(Recorded information begins)
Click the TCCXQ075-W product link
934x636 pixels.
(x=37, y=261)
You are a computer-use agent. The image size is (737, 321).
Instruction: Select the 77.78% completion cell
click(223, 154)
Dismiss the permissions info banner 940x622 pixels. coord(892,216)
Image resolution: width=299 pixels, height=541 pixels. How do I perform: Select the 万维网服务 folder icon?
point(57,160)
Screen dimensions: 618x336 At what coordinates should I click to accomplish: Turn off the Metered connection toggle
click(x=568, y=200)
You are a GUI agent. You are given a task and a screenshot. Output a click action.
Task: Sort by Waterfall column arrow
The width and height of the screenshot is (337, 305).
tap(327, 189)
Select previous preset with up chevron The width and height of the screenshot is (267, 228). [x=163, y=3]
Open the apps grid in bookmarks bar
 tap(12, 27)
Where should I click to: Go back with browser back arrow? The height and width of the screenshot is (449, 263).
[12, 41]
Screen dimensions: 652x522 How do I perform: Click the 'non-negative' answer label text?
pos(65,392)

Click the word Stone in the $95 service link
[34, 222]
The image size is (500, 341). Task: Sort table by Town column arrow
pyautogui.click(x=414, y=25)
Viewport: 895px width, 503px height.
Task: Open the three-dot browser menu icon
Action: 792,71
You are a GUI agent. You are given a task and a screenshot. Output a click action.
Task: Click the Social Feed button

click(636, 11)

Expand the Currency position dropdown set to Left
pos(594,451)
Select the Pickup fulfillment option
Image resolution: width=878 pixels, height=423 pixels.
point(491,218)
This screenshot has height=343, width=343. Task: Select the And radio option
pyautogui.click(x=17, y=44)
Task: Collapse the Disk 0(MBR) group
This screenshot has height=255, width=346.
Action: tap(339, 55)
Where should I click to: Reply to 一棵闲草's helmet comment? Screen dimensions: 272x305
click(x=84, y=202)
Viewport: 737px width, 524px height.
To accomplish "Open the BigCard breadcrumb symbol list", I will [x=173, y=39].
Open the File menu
(Recorded information ends)
### Exercise brief
Only the lines from the first one of the listing up to and including the line where "Select previous preset" appears are wanted, reproduced exactly.

### Solution to this task
Click the TCCXQ075-W product link
934x636 pixels.
(x=37, y=261)
You are a computer-use agent. The image size is (737, 321).
Instruction: Select the 77.78% completion cell
click(223, 154)
Dismiss the permissions info banner 940x622 pixels. coord(892,216)
Image resolution: width=299 pixels, height=541 pixels. How do I perform: Select the 万维网服务 folder icon?
point(57,160)
Screen dimensions: 618x336 At what coordinates should I click to accomplish: Turn off the Metered connection toggle
click(x=568, y=200)
You are a GUI agent. You are given a task and a screenshot. Output a click action.
Task: Sort by Waterfall column arrow
The width and height of the screenshot is (337, 305).
tap(327, 189)
Select previous preset with up chevron The width and height of the screenshot is (267, 228). [x=163, y=3]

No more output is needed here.